== Tareas propuestas ==
- 1) Enumera, por favor, todos los libros de Ainhoa Vásquez que menciona la entrevista sobre narcocultura, ya sea como autora o como editora, junto con su año.
- 2) Escribe la continuación de la entrevista sobre narcocultura a partir de la última respuesta de Vásquez.

== Fragmento del documento ==
Ainhoa Vásquez, investigadora y académica chilena, quien residió durante 16 años en México y que recientemente retornó al país, ha emergido como una figura frecuente en el debate público debido a que lleva más de diez años trabajando en temas vinculados al narcotráfico y la narcocultura nacional.

Doctora en literatura de la Universidad Católica, autora de «No mirar: Tres razones para defender las narcoseries» (2020) y editora de «Narcocultura de norte a sur. Una mirada cultural al fenómeno del narco» (2017), sostiene que, aunque los narcofunerales y los fuegos artificiales son autóctonos de Chile, existen elementos transculturales en la escena narco local, como la apropiación de la llamada “Santa Muerte”, símbolo de culto mexicano.

Hoy, su última publicación, «Narcocultura: Masculinidad precaria, violencia y espectáculo» (Paidós, 2024), llega a las librerías, estableciendo diferencias entre narcotráfico, narcocultura, narconarrativas y narcoficciones, desentrañando el complejo entramado conceptual que rodea a estas expresiones.

En esta entrevista, Vásquez —que actualmente está trabajando como metodóloga en un proyecto de investigación con la Universidad Austral, la PUC y la Universidad de Chile—, aborda el impacto del narcotráfico en la juventud chilena y reflexiona sobre cómo la música urbana y la narcocultura reflejan y contribuyen al ciclo de violencia y autoafirmación en torno al narco: “Ellos tratan de llamar la atención a través de esta música, pero también se van involucrando en el narcotráfico sin saber las consecuencias”.

“Mayol confunde la realidad con la ficción”

—En tu libro haces distinciones entre el narcotráfico, la narcocultura, las narconarrativas y las narcoficciones. ¿Cuáles son esas diferencias?

—El narcotráfico es el crimen, el negocio del que nosotros como personas comunes y corrientes no participamos porque no sacamos ningún rédito de esta industria. El narcotráfico va desde el cultivo, pasando por toda la cadena: transportistas, abogados, banqueros, proveedores; hasta llegar a los consumidores. Después tenemos a la narcocultura que es la cultura propia de los narcotraficantes, cómo se desenvuelven en el mundo, la relación entre ellos, su modo de actuar y habitar la violencia y las armas, la narcoestética estridente, kitsch, que nosotros asociamos al bling-bling. Luego tenemos las narconarrativas, que es cómo se cuenta el narcotráfico y la narcocultura, entre la ficción y la realidad, donde están la crónica, los documentales o la música. Es un fresco de esta narcocultura. Y las narcoficciones son la representación ficticia de esta narcocultura y de este mundo: las series de televisión, el cine, el arte y la literatura.

[Datos de coordenadas de los elementos]
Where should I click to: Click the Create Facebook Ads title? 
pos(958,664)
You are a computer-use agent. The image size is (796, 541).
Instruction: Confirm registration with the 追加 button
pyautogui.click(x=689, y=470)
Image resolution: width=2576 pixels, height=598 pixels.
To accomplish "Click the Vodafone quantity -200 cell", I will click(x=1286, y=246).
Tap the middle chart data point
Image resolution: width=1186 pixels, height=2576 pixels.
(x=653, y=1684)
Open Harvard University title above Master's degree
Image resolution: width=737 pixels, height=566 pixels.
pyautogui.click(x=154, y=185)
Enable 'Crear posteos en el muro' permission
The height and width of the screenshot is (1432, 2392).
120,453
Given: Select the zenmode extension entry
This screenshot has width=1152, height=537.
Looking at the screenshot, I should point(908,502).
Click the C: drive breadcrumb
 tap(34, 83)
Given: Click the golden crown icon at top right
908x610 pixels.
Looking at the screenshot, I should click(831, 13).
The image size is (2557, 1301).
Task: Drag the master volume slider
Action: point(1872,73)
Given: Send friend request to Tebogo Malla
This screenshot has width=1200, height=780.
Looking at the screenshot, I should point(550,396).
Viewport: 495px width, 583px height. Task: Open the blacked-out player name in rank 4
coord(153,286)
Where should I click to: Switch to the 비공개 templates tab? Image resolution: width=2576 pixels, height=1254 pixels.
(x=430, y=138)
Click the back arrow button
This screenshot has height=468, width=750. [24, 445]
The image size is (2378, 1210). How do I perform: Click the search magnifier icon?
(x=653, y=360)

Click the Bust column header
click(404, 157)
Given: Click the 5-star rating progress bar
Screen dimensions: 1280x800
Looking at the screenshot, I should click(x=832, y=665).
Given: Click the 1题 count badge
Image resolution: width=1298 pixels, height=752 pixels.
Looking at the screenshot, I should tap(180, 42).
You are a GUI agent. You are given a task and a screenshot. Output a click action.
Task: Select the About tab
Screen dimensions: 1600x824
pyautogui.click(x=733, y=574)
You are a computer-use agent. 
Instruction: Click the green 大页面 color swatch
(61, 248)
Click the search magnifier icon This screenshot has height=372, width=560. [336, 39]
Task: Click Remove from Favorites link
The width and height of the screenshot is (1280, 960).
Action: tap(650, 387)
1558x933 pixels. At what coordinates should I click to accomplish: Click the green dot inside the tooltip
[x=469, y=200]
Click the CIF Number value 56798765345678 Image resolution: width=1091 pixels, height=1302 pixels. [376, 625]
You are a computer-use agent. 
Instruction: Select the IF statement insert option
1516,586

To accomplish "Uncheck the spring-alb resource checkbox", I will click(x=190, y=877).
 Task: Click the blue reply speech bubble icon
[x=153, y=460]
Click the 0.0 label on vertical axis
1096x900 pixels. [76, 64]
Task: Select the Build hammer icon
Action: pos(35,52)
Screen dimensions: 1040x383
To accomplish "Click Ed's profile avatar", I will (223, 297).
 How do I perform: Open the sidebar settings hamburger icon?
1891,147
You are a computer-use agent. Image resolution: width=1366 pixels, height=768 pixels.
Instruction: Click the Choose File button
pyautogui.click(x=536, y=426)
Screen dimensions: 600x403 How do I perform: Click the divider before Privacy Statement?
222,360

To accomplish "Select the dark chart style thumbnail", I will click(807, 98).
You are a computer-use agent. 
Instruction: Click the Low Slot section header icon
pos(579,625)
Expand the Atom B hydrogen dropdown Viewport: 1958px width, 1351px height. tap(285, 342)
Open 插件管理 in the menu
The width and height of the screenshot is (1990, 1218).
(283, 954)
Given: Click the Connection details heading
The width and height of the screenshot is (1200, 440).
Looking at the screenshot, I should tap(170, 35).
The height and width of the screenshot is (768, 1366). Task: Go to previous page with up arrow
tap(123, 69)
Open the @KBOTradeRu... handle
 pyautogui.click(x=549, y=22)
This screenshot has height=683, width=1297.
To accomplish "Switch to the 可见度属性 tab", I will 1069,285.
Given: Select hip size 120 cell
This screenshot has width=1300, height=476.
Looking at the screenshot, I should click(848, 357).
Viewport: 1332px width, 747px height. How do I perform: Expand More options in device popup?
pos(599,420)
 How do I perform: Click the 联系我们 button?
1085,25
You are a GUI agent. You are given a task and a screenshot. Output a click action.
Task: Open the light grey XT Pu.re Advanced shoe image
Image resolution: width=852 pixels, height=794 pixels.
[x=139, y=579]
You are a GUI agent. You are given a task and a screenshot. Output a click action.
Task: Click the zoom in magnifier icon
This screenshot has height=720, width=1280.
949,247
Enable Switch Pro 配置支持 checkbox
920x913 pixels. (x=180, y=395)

== Respuestas del ejercicio ==
- 1)
- «No mirar: Tres razones para defender las narcoseries» (2020), como autora
- «Narcocultura de norte a sur. Una mirada cultural al fenómeno del narco» (2017), como editora
- «Narcocultura: Masculinidad precaria, violencia y espectáculo» (2024), como autora

- 2)
—¿Por qué piensas que la estética narco resulta tan fascinante?

—Porque es un signo de estatus. Y tiene que ver con nuestro deseo de consumir que viene del neoliberalismo. Vemos a gente que ha logrado salir de la pobreza y que tiene acceso a bienes materiales que son llamativos y les gusta exhibirlos. La narcocultura nos ha permeado. Decimos: “bueno, yo no me voy a volver narco, pero tal vez me gustaría tener un Hummer”. O “no me voy a volver narco pero tal vez me gustaría tener una cadena de oro que tuviera una pistolita”. En el fondo, es la épica de las películas y el capitalismo. De alguna manera la narcocultura te empodera. Nos permite adquirir esa ilusión, sin que te vuelvas narcotraficante.

—Esa ilusión me hace pensar en el “narcozorrón”, ese que se educó en los colegios más prestigiosos del país y que, sin embargo, consume, trafica y ostenta en redes sociales. En el sitio web «Tercera Dosis» se publicó un artículo titulado: “Narcozorrones y microtráfico ABC1”. ¿Qué reflexión te suscita esa figura?

—En México esta idea se llama “los alucines”, porque alucinan que son narcos. Hacen una performance de lo narco, aunque no estén vinculados con el narcotráfico. Una de las hipótesis de mi libro es que la juventud ha sido segregada. Los jóvenes de cualquier condición social y económica se sienten marginalizados, entonces adoptar la narcocultura es tomar un postura rebelde frente al mundo.

—Peso Pluma canceló su participación en el festival de Viña del Mar. Su figura se había vuelto noticia en el verano debido a una columna de Alberto Mayol que decía: “el 1 de marzo de 2024, día de cierre del Festival Internacional de Viña del Mar, ocurrirá algo estrictamente equivalente. Sí, un hecho equivalente a tener un cantante que promueve la pedofilia”. ¿Qué opinas de los dichos de Mayol?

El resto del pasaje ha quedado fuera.